Consider video. It is actually a rapidly flashed sequence of still images like movie frames. These stills are flipped up to us at a rate just a little faster than our ability to perceive separate visual events in time. Hence, this staccato of stills seems to the viewer to create a continuous motion. The visual images are flashed at a rate of 60 times/second (every 1 sec/60 or 17 ms) and at that rate we cannot separate one image from the next. These well-defined still frames are being flashed to us at a rate faster than our visual reaction time for discrimination of separate events in time. This is called temporal fusion, the time period of sensory fusion.
The reason we are slow to perceive the rapidly flashing visual images is because we employ a slow speed biochemical sensor (not a speed of light electronic photocell sensor) in our eye/brain system. The relative slowness of our electro/chemical visual sensors results in the “visual fusion” of actually separate-in-time events. It is not a weakness, but it is the nature of our biochemical being that multiple events are perceived as separate events, only if they occur sufficiently separated out in time. If separate events arrive too quickly, they are perceived as one continuous event. Without this “vision fusion” process, video as we know it today would be like watching a strobe light show — a novelty — but not an entertainment medium.
Let’s utilize this card flipping process to introduce the sense of sound into temporal fusion. Most of us have done something like this when we were young. We used a clothesline clip to position a card into the spokes of the bike wheel and we got the sound of a motorcycle. Try an experiment.

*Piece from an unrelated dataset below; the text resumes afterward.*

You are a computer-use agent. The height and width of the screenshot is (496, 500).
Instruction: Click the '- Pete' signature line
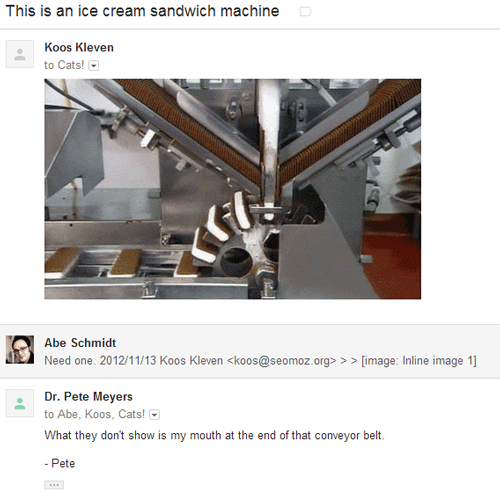60,463
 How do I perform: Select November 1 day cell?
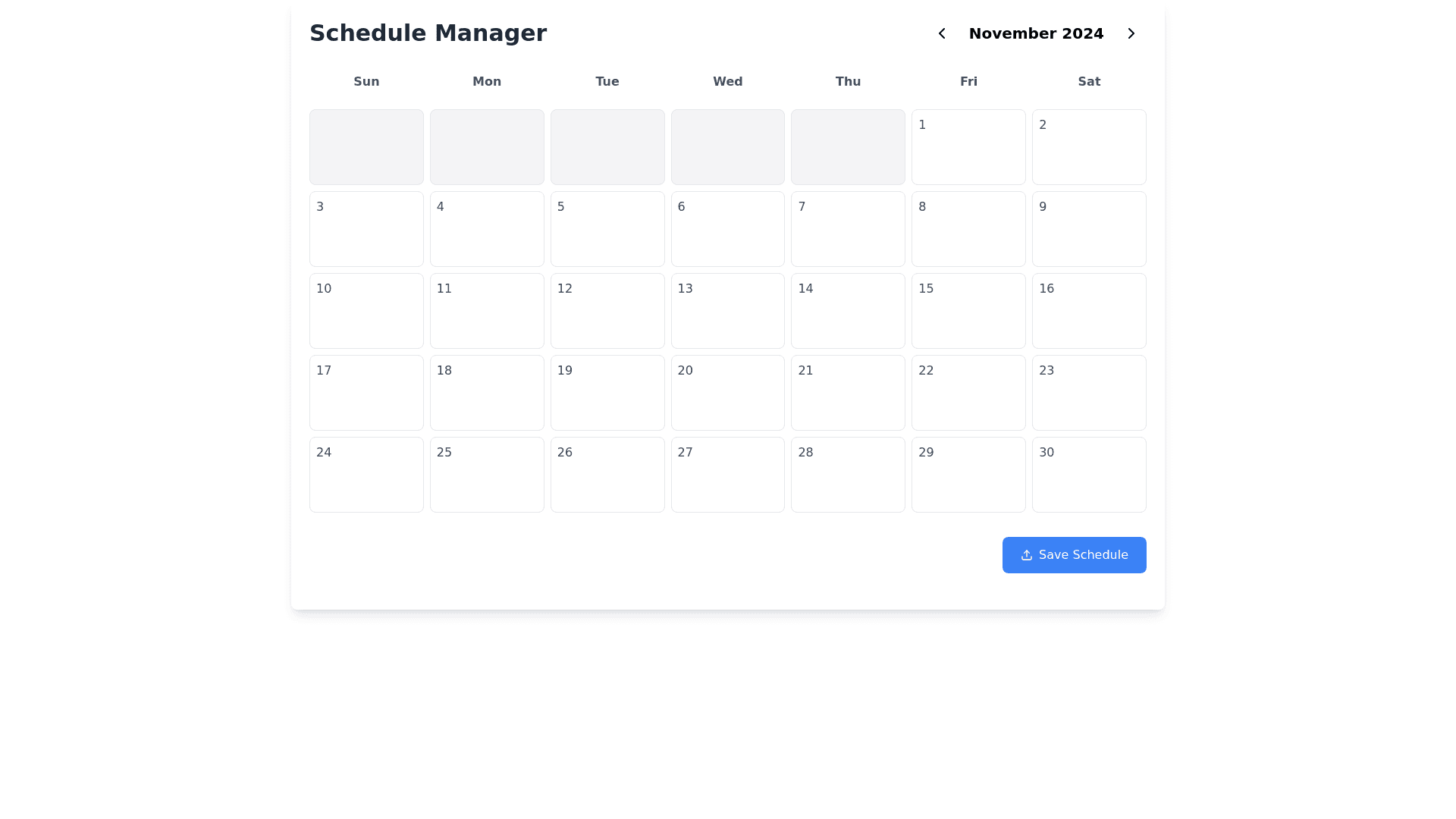pyautogui.click(x=968, y=147)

Take a deck of cards in your hands, arch them back and then with the thumb, release the entire deck in one second. What do we hear? A breathy, fluttering type of sound, but a tone nonetheless. If we flip through 50 cards in one second, we get 50 separate positive pulses of air per second. But we hear this process as if it was a breathy 50 Hz tone, which is a bass note whose location is about four keys up from the bottom end of the piano keyboard.
If we flip one card per second, we hear distinct snaps. If we flip 50 cards per second, we do not hear 50 snaps per second, but perceive a continuous tone of 50 cycles per second. Because we are human, and our detection systems are biochemical, our experiences with sight and sound are quite similar. Rapidly flipped cartoon cards create the impression of continuous motion and rapidly snapped playing cards create the impression of continuous sound. Both effects occur because of the temporal fusion threshold (time) in our ability to detect separate events. Separate events that occur within 1/20 second are perceived as one event. Multiple events that are spaced closer than 1/20 second apart are perceived as a continuous event.
Again, we consider video and find the spatial (location) version of fusion on the video screen itself. At the movies, the image is practically a continuous distribution of colors and shadings because it is a projected photograph (slide shot) of real objects. The smoothness of the image is controlled by the graininess of the film, which long ago was reduced to the levels. Not so with video. We have pixels, dots, or blocks of colors on the screen. The size of the dot, its brightness, and distance to neighboring dots is macroscopic. It becomes visible to the naked eye as we move closer to the screen. Of course, if we sit back far enough, these separate dots seem to merge, fuse into a continuous image. Again, sensory fusion. Separate events in space, as well as those in time, can fuse together into a continuous event. If it were not for our susceptibility to sensory fusion in both time and space (temporal fusion, spatial fusion), we could not enjoy the film or video process as we do today.
This fine grain fusion threshold has to do with the distances between adjacent light cones in our retina. As long as separate distinct light sources on the video screen are sufficiently close enough together, the cones in our retina cannot separate the lights. One of the biggest equipment differences between the movies and video decreased the distance between pixels, and when viewed from the proper distance, the grainy resolution problem of TV is improved.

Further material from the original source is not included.